Task requirements
Print the records below word for word, beginning with the first line and ending once the line containing "November 13, 2012 (163, 1044)" is printed.

Stored data
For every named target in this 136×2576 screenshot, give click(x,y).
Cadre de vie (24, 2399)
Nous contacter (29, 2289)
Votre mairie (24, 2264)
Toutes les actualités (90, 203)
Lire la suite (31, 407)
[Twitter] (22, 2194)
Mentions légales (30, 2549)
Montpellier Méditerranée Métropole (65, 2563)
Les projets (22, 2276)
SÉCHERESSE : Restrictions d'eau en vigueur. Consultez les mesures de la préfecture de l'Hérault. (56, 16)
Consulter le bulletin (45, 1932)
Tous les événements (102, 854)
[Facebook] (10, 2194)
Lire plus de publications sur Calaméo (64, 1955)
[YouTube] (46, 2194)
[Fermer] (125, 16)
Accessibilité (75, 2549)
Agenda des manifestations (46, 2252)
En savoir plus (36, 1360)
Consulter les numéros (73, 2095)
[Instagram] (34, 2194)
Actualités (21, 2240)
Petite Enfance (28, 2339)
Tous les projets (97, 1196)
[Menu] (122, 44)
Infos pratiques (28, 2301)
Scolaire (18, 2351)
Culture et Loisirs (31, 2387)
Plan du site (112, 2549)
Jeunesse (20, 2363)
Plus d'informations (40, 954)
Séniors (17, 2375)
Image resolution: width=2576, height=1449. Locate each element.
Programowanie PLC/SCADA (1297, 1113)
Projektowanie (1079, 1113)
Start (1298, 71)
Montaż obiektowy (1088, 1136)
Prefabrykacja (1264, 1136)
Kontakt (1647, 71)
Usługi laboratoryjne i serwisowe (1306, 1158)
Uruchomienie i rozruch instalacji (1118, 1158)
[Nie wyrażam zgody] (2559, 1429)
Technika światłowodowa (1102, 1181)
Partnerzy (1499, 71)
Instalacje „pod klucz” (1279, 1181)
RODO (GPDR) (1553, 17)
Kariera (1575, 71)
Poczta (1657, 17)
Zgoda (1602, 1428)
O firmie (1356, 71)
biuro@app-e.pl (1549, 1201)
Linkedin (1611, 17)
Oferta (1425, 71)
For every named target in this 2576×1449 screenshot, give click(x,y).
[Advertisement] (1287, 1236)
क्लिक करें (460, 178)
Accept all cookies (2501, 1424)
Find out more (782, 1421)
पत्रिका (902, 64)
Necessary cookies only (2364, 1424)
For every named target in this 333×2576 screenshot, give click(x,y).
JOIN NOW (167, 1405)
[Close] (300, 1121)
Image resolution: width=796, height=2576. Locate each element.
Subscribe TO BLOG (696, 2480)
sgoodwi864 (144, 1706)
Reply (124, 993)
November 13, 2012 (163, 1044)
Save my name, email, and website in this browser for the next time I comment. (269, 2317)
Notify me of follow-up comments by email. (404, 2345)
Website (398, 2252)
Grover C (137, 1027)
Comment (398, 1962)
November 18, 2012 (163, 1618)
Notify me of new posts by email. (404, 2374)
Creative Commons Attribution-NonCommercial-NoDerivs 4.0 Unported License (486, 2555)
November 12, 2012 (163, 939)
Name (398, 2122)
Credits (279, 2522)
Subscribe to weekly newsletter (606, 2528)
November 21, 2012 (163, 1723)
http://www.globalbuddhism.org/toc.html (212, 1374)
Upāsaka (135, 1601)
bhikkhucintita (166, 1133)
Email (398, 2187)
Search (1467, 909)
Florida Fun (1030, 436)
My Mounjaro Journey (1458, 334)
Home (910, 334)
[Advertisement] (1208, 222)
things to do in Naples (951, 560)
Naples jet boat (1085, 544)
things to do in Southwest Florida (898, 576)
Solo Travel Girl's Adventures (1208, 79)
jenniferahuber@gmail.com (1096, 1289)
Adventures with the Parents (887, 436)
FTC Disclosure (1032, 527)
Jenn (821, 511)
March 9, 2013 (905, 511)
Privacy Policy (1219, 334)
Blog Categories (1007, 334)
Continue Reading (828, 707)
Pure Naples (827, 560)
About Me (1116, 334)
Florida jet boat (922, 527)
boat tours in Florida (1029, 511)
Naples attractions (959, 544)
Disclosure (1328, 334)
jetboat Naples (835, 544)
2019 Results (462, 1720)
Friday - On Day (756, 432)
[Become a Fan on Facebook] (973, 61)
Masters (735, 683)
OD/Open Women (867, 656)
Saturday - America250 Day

Task solution
For every named target in this 136×2576 screenshot, give click(x,y).
Cadre de vie (24, 2399)
Nous contacter (29, 2289)
Votre mairie (24, 2264)
Toutes les actualités (90, 203)
Lire la suite (31, 407)
[Twitter] (22, 2194)
Mentions légales (30, 2549)
Montpellier Méditerranée Métropole (65, 2563)
Les projets (22, 2276)
SÉCHERESSE : Restrictions d'eau en vigueur. Consultez les mesures de la préfecture de l'Hérault. (56, 16)
Consulter le bulletin (45, 1932)
Tous les événements (102, 854)
[Facebook] (10, 2194)
Lire plus de publications sur Calaméo (64, 1955)
[YouTube] (46, 2194)
[Fermer] (125, 16)
Accessibilité (75, 2549)
Agenda des manifestations (46, 2252)
En savoir plus (36, 1360)
Consulter les numéros (73, 2095)
[Instagram] (34, 2194)
Actualités (21, 2240)
Petite Enfance (28, 2339)
Tous les projets (97, 1196)
[Menu] (122, 44)
Infos pratiques (28, 2301)
Scolaire (18, 2351)
Culture et Loisirs (31, 2387)
Plan du site (112, 2549)
Jeunesse (20, 2363)
Plus d'informations (40, 954)
Séniors (17, 2375)
Image resolution: width=2576, height=1449. Locate each element.
Programowanie PLC/SCADA (1297, 1113)
Projektowanie (1079, 1113)
Start (1298, 71)
Montaż obiektowy (1088, 1136)
Prefabrykacja (1264, 1136)
Kontakt (1647, 71)
Usługi laboratoryjne i serwisowe (1306, 1158)
Uruchomienie i rozruch instalacji (1118, 1158)
[Nie wyrażam zgody] (2559, 1429)
Technika światłowodowa (1102, 1181)
Partnerzy (1499, 71)
Instalacje „pod klucz” (1279, 1181)
RODO (GPDR) (1553, 17)
Kariera (1575, 71)
Poczta (1657, 17)
Zgoda (1602, 1428)
O firmie (1356, 71)
biuro@app-e.pl (1549, 1201)
Linkedin (1611, 17)
Oferta (1425, 71)
For every named target in this 2576×1449 screenshot, give click(x,y).
[Advertisement] (1287, 1236)
क्लिक करें (460, 178)
Accept all cookies (2501, 1424)
Find out more (782, 1421)
पत्रिका (902, 64)
Necessary cookies only (2364, 1424)
For every named target in this 333×2576 screenshot, give click(x,y).
JOIN NOW (167, 1405)
[Close] (300, 1121)
Image resolution: width=796, height=2576. Locate each element.
Subscribe TO BLOG (696, 2480)
sgoodwi864 (144, 1706)
Reply (124, 993)
November 13, 2012 (163, 1044)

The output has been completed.